So how do I pick a birthday card for my wife of almost 23 years this week? She will be 58, but will probably not see 59. All the cards say sweet, sugary stuff about dreams for coming years, or silly stuff that is not so cute anymore. She wants her birthday blessing this year at church, and is giving it all she has to be up on her birthday this Sunday for that and to see Chloe speak in church and Kerry and Charity in the choir. But how do we celebrate? What does one buy- especially for someone who has just about everything because she keeps saying "You can't say no- I'm dying." Only now it's suddenly not so funny.
Linda has fallen daily this week. Yesterday it was twice, and the second fall required steri strips and bandaging for a long gash, and she is bruised head to toe. We are having to force her to use a walker for stability. She's fighting it all she can for her own independence. Tonight she ignored it again, tripped on the oxygen line, and hit the floor again, on the old bruises. It's hurtful and demeaning to her, and horrible for all of us. How do you get through to someone who has always been so independent, so strong, and such a fighter, that she cannot bend over and pick up a dropped pill bottle? How do you say nicely and sensitively and empathetically that if you do not stop doing stuff you cannot do anymore that one of these very near days one of your kids is going to come home and find you on the floor? I am afraid that I didn't say it nicely- I said it to make a point that was necessary but incredibly painful for both of us.
The time has come where Linda can't do what she wants. She can't be independent. She can't even be left alone for much time at all. She wants to ride her bike so badly- but she's on morphine. She wants to be able to reorganize the closet I have allowed to become chaotic- but she can't lift stuff. She wants to be able to go downstairs when she wants to. Now we follow her most of the time. The kids and I are sleeping with ears peeled in case of another fall in the night. She wants all of us to allow her some room.
Linda has found grace in her illness- she has been able to be grateful for the extra time she had, for the ability to have a family, for the things we have done and seen and lived. But now she is being faced, daily, with what she will be missing. The children finishing their growing up. College and careers. Grandchildren. The golden years we were supposed to have. They are blossoming as she is fading. We have to work harder to make her a part of their active, busy lives, and to understand what is going on with the meds she has to take. She feels so separated from everyone because she can't participate the way she wants to.
So tomorrow I have to find a card. It's busy weekend, and we have to celebrate. I do not know how. I am so tired, and I am not going to sleep tonight because Linda is having another bad night. I need the birthday angel to show me the perfect card. Yellow roses are a must. Maybe a new rose bush that she will know will live on?

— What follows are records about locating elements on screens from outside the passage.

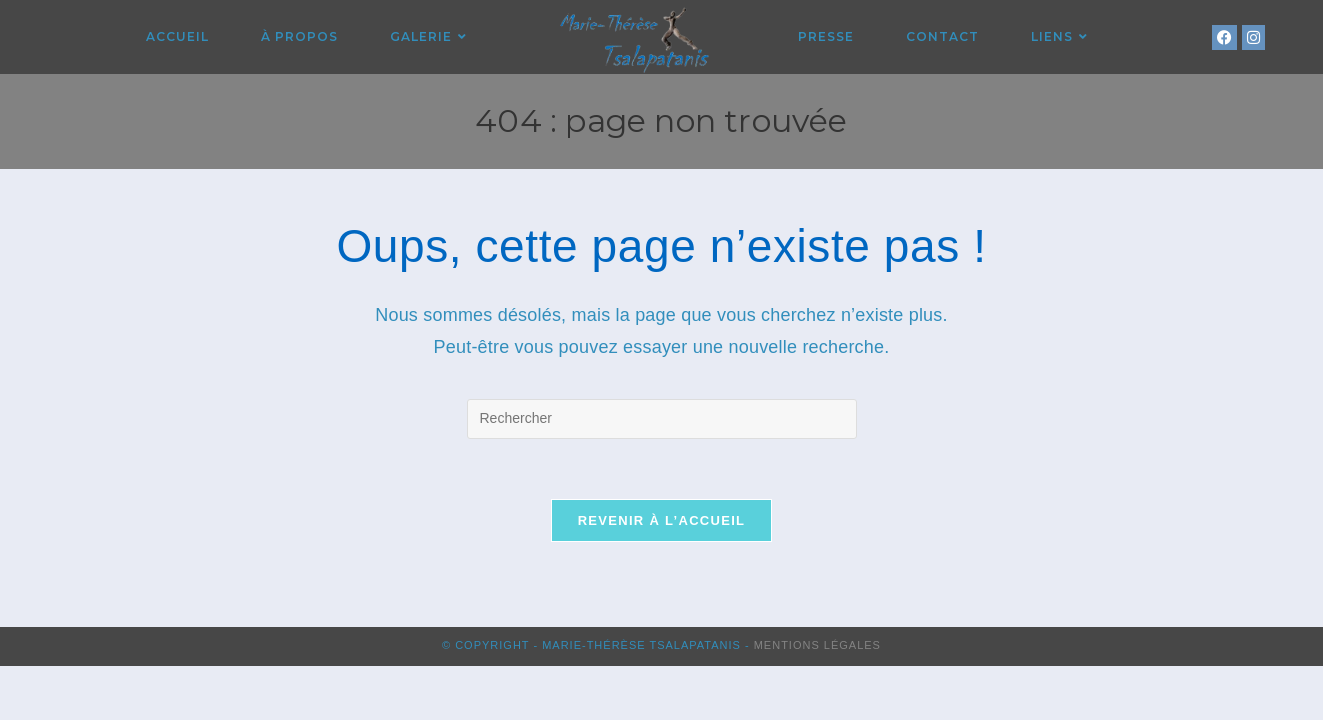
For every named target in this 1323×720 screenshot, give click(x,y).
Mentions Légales (817, 645)
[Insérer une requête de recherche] (662, 419)
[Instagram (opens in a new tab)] (1253, 37)
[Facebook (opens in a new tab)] (1224, 37)
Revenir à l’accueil (662, 520)
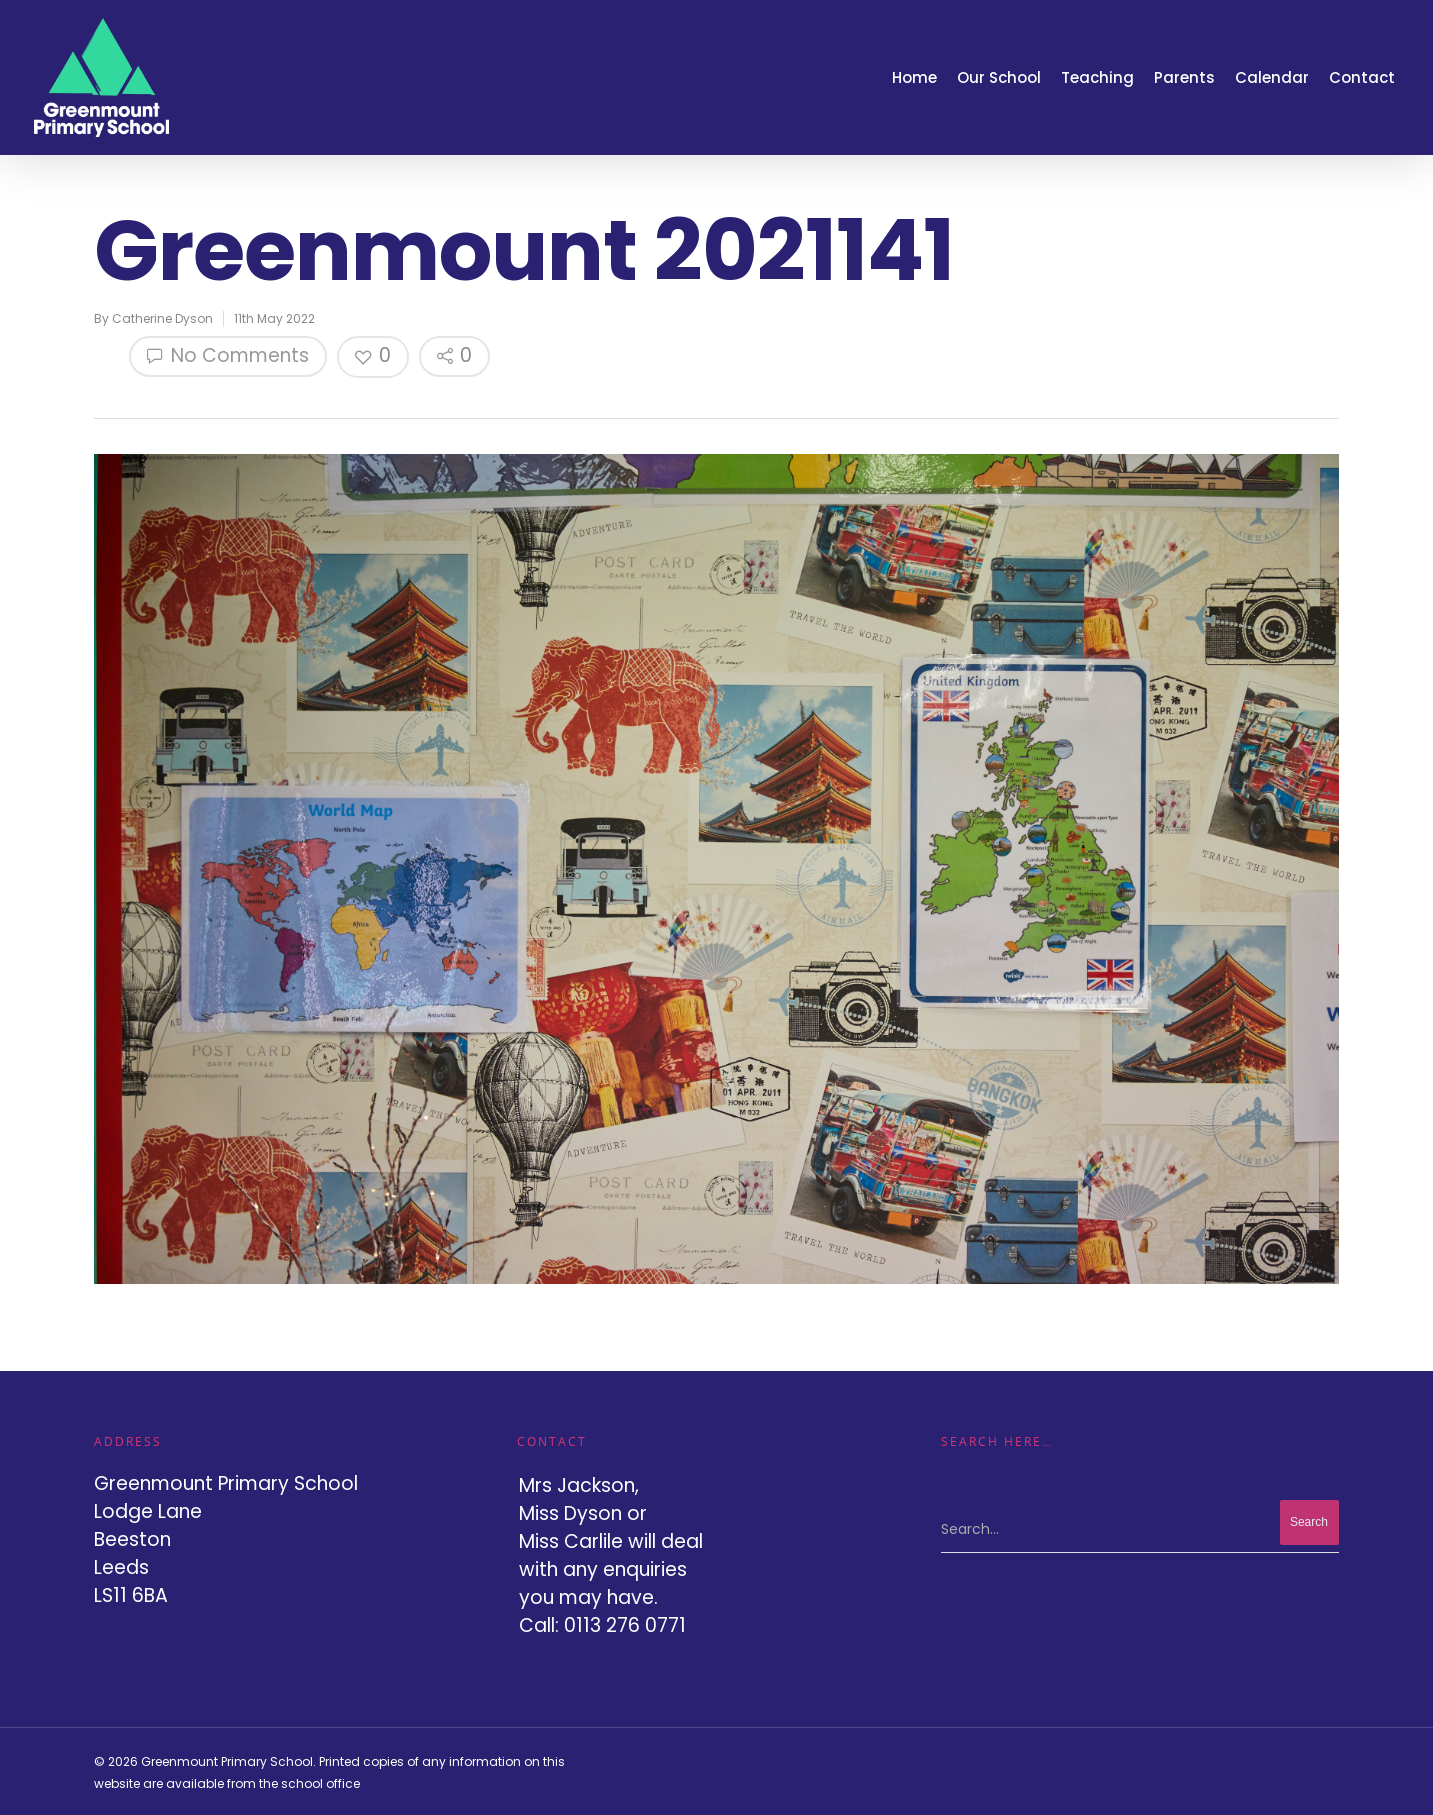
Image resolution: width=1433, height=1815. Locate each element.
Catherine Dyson (162, 318)
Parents (1184, 77)
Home (914, 77)
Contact (1362, 77)
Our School (999, 77)
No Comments (228, 355)
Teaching (1097, 77)
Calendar (1272, 77)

We know this is a part of life, and the cycle of life, and that life's not fair. But this one just isn't fair on a great big level of its own. I will settle for some grace in facing what's coming, faster than even I allowed myself to think.
NOTE: Linda reached her birthday in 2010, and was able to go to church that day and walk up the aisle for the birthday blessing, assisted by our kids. We had cupcakes at the Mission Inn afterward. We didn't get to go out to dinner that night as planned- she slept the rest of the day because she wore herself out, but she was so happy she'd been able to be there.